Kunz, M. - Presenter, Idaho National Laboratory
Batchu, R., Idaho National Laboratory
Wang, Y., Idaho National Laboratory
Yonge, A., Georgia Institute of Technology
Medford, A., Georgia Institute of Technology
Fang, Z., Idaho National Laboratory
Constales, D., University of Ghent
Yablonsky, G., Washington University in St. Louis
Fushimi, R., Idaho National Laboratory
Understanding the set of elementary steps and kinetics in a given reaction is extremely valuable for making informed decisions about next-generation catalyst materials. Traditionally, this information has been collected through extensive physics-based simulation to construct first-principles models, and/or fitting kinetic models with or without underlying mechanisms to experimental data. However, due to the rough granularity of commonly used steady-state analysis techniques, it is common that multiple first-principle models fit the experimental results equally well. As such, it is often up to the domain experts to infer the kinetics based on chemical intuition. We propose to help bridge the gap between simulation and experiment through the combination of highly dense transient kinetic measurement and chemically-inspired machine learning techniques.
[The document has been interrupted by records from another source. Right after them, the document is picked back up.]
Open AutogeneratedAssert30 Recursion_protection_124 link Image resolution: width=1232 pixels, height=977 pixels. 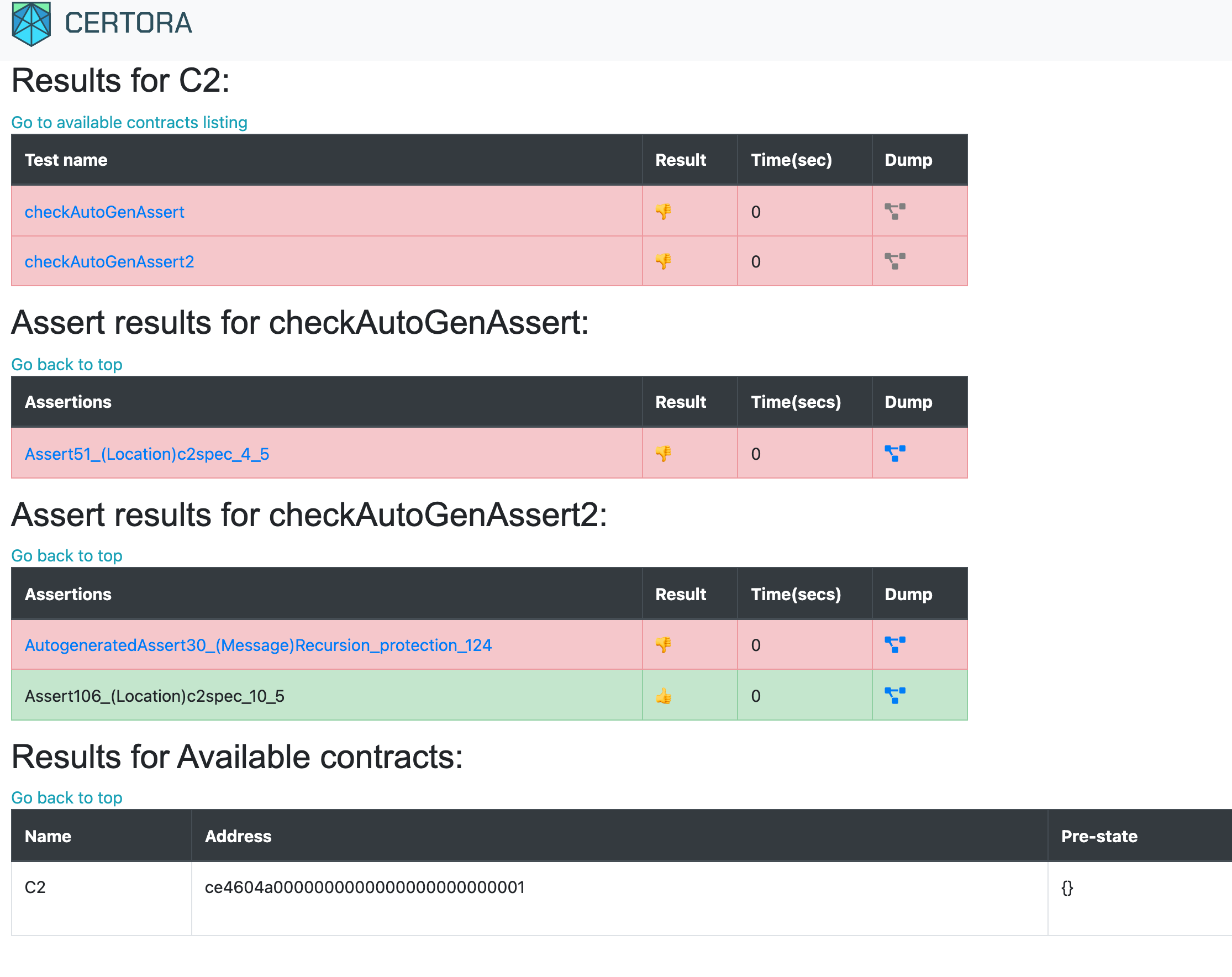pyautogui.click(x=257, y=645)
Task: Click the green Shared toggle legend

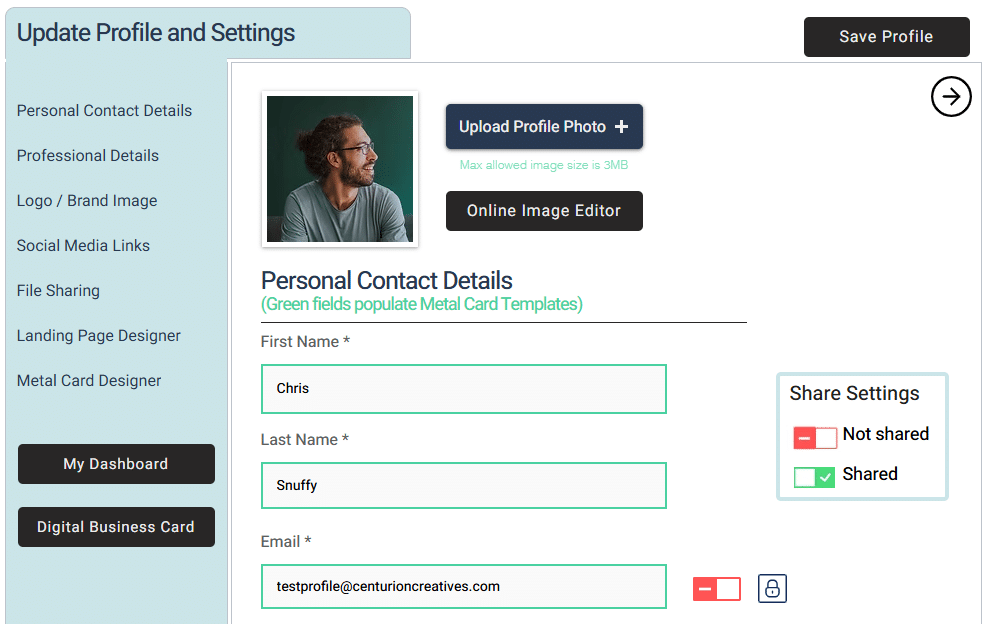Action: tap(815, 477)
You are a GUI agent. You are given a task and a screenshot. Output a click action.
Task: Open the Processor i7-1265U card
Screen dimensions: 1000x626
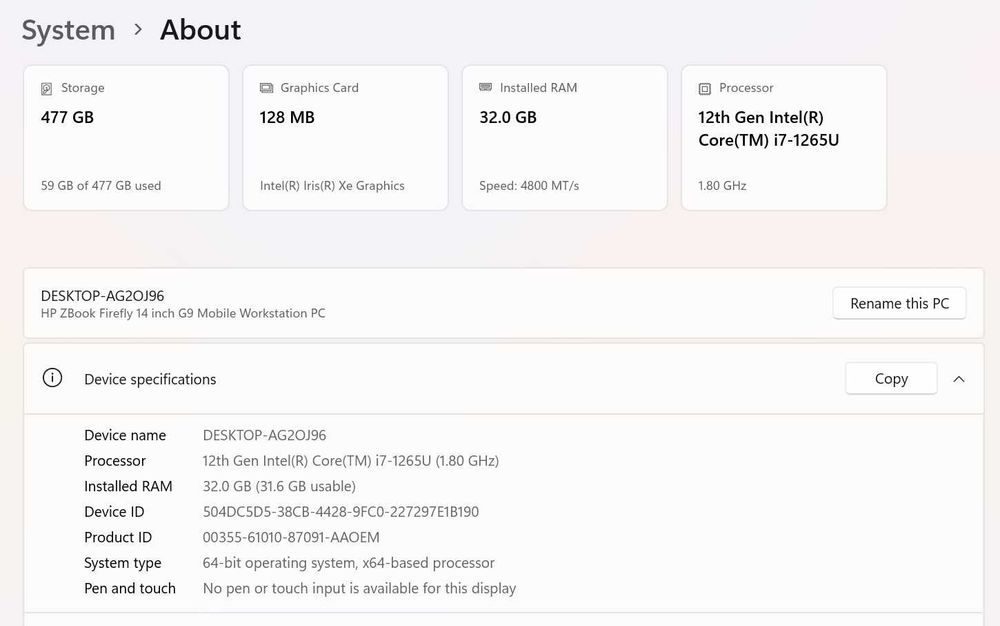click(784, 138)
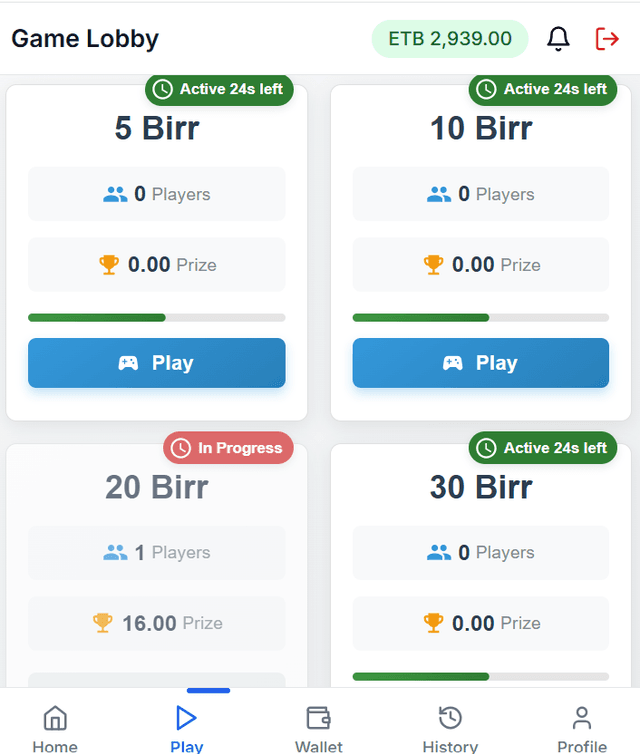Click the 10 Birr card progress bar
This screenshot has height=754, width=640.
[481, 317]
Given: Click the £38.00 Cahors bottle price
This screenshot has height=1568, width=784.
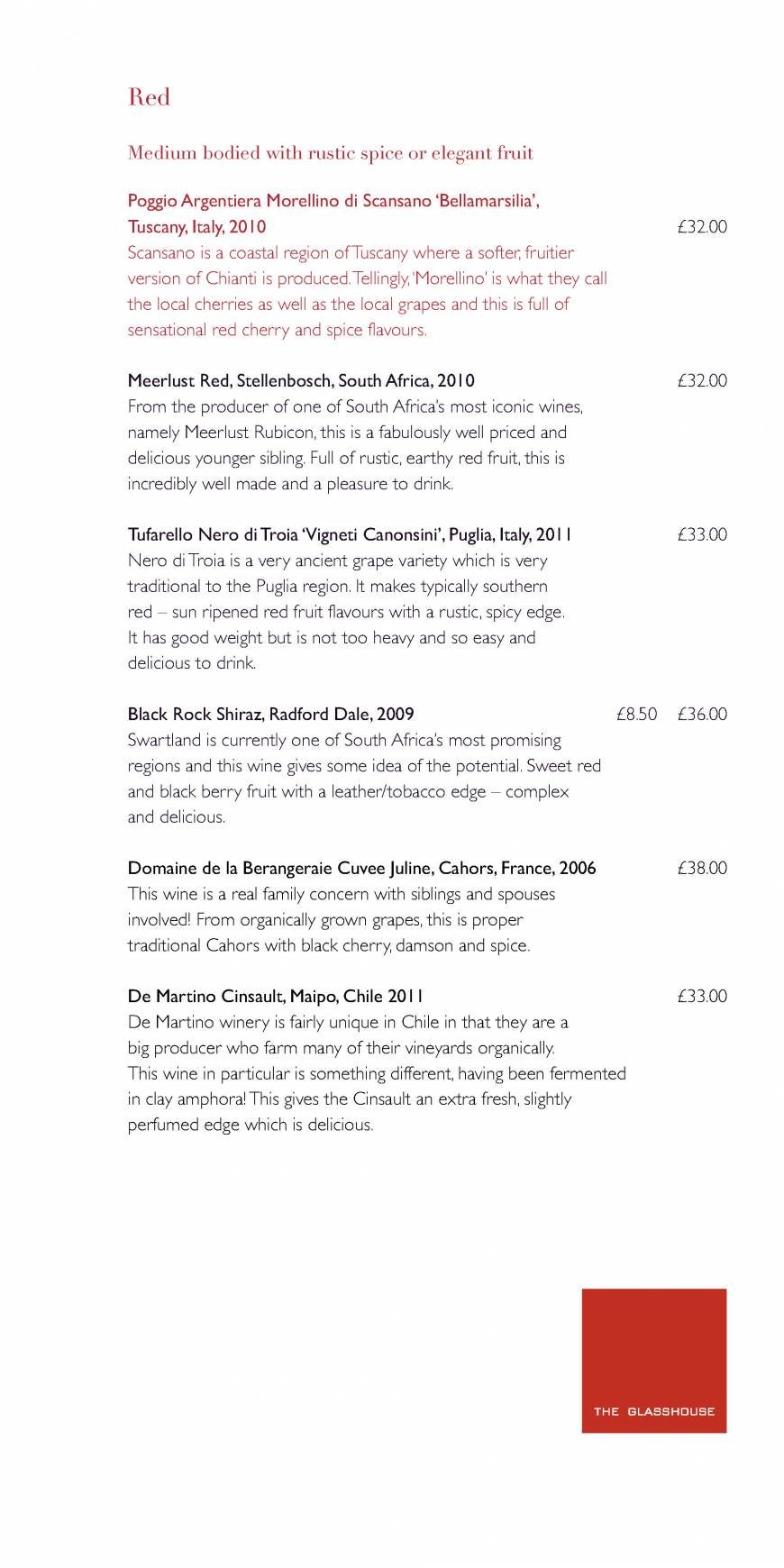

Specifically, we leverage non-convex variable selection techniques within a framework constrained by a chemical mechanism to obtain a quasi-equilibrium expression of the reaction mechanism purely based on experimental data. This methodology, referred to as MEso-kinetic TRansient Optimization (METRO), is validated against simulated responses where true kinetic coefficients are known, and is shown to accurately estimate these parameters without any a priori information. Moreover, the method is applied to experimental data from well explored reactions such as carbon monoxide oxidation and ammonia decomposition.The METRO methodology is proposed as a compliment to bottom-up microkinetic modeling, where the top-down fitting can provide insight into the reaction mechanism and extract intrinsic kinetic parameters of elementary processes directly from experimental transient kinetic data.